Respondents argue that the New Award should be vacated pursuant to CPLR 7511(b)(2)(i) as it was usurious. Apart from the lack of substantive merit to this argument, as the New Award expressly states that no interest was added to the award but that petitioner's claim was adjusted based upon the value of gold at the time of the original Beth Din award on June 13, 2011, respondents' application for vacature was raised solely in response to petitioner's motion to confirm, more than 90 days after the delivery of the New Award on October 12, 2012 (see CPLR 7511[a]). Respondents argue that the New Award should also be vacated as it is barred by a statute of limitations defense pursuant to CPLR 213(2).[FN2] This argument is unavailing as, "[t]he Statute of Limitations may be an independent, per se ground to vacate an award only when asserted by a party who neither participated in the arbitration nor was served with a notice of intention to arbitrate" (Motor Vehicle Accident Indemnification Corp. v Aetna Cas. & Sur. Co., 89 NY2d 214, 223 [1996], citing CPLR 7511[b][2][iv]; see CPLR 7502[b]). As respondents consented to participate in the arbitration, and failed to raise the statute of limitations defense, either in an application for a stay of arbitration or in the arbitration itself, the defense is waived (Motor Vehicle, 89 NY2d at 223).

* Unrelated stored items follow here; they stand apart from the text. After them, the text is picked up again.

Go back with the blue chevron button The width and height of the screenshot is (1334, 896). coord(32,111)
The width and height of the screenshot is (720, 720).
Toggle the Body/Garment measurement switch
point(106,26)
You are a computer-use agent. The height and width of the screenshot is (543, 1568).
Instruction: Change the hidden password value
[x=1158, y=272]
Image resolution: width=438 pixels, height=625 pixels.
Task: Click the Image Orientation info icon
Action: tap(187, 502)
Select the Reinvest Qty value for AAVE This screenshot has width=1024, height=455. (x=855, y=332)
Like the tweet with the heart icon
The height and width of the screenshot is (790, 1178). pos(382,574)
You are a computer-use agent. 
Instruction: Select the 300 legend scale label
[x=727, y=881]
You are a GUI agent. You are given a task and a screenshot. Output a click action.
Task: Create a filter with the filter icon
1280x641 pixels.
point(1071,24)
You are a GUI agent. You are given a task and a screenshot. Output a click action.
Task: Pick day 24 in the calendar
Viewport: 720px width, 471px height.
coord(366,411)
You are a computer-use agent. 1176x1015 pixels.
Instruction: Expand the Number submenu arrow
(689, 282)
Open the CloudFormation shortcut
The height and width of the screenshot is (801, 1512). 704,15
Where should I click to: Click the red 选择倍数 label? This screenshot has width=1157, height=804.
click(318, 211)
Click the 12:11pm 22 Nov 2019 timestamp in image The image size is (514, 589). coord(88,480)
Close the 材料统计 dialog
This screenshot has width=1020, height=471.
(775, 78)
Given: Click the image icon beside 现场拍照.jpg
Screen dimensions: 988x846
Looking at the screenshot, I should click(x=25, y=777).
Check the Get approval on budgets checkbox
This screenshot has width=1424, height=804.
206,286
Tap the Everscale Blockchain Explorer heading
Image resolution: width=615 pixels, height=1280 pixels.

Accordingly, the petition is granted.

ORDERED, ADJUDGED, AND DECREED that petitioner, Kahan Jewelry Corporation, having an address at 1156 Avenue of the Americas, 8th Floor, New York, NY 10036, does recover of the respondents, Robert Hertz, having an address at 1672 45th Street, Brooklyn, NY 11204, and Best Opal Co., having an address at 4029 27th Street, Long Island City, NY 11101, jointly and severally, the sum of $224,433.00, with interest thereon from the 11th day of October, 2012, together with costs and disbursements to be computed by the County Clerk, and that petitioner have execution therefor.

E N T E R :

J.S.C.

Footnotes


Footnote 1: According to the New Award, a Toan is a rabbinical counselor.

Footnote 2: Respondents' counsel cites to CPLR "613(2)" for the six year statute of limitations defense. It is presumed that counsel intended to refer to CPLR 213(2) as CPLR 613(2) does not exist.